3KRG in AWS

    To further enable the utilization of the 3K RG dataset by the global rice community, we have released primary analyses results for variant discovery on the sequencing data, with 24 additional genomes being included.  All data generated by the 3K RGP is now publicly available online as an Amazon Web Services (AWS) Public Data Set. You can learn more about accessing the data here at 3000 Rice Genome on AWS webpage.  The manifest for the alignment files can also be used to download the files directly from AWS Public Data.

The data includes alignment of the 3,024 rice genome sequences to 5 published O. sativa genomes representing 3 major cultivated groups (aus, indica, and japonica)  and the raw SNP calls from these alignments. The software pipeline, along with the parameters used in the analysis, are also available at the resource. In this current analyses, over 30 million variants (SNPs and small indels) were discovered from the 3,024 accessions sequenced, representing almost 10% of the total rice genome. These discovered variants span all of the known and predicted rice genes, as well as the potential regulatory regions surrounding these genes. More in-depth analyses of this dataset could lead to inferences about novel alleles causative to important agronomic traits such as higher yield and stress tolerance (to pests, diseases, resilience to climate change).

We have also developed SNP-Seek (Alexandrov et al 2014) that can connect to AWS 3K RG, enabling easy access to particular genome regions of interest (e.g. an important gene for drought tolerance) across a selected set of accessions,  visualize this region in a genome browser, and conduct further analyses on this subset data, as illustrated in the following examples.

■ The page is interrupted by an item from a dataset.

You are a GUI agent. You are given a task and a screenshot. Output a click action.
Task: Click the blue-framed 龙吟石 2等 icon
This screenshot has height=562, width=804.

Figure 1.  JBrowse in SNP-Seek displaying BAM and VCF tracks from AWS 3kRG Public

The rice genome browser is an instance of JBrowse . The BAM track displays the alignments, while the SNP Coverage the depth or number of aligning short sequences. The VCF track displays the detected SNPs and indels. These tracks read the BAM and VCF files from 3K RG S3.

Figure 2. Downloading the variant sequence of a genome region (after SNP and small indel substitution)

The variant sequence of a genome region of interest is generated by converting the VCF from 3K RG S3 into a sequence, replacing the reference allele with alternate allele, then inserting/deleting sequences as read from the VCF.

The output is a modified Fasta file having deletions represented as gaps (-) of the same length and insertions are enclosed in brackets [].

Figure 3. Download of raw sequences, alignment (BAM), and variants (VCF) files 

The Bulk Download page of SNP-Seek allows the selection from list of accessions, and the raw analysis files for all or selected varieties can be generated. The FastQ sequences can be downloaded from NCBI or EBI, and the BAM and VCF files from Amazon S3.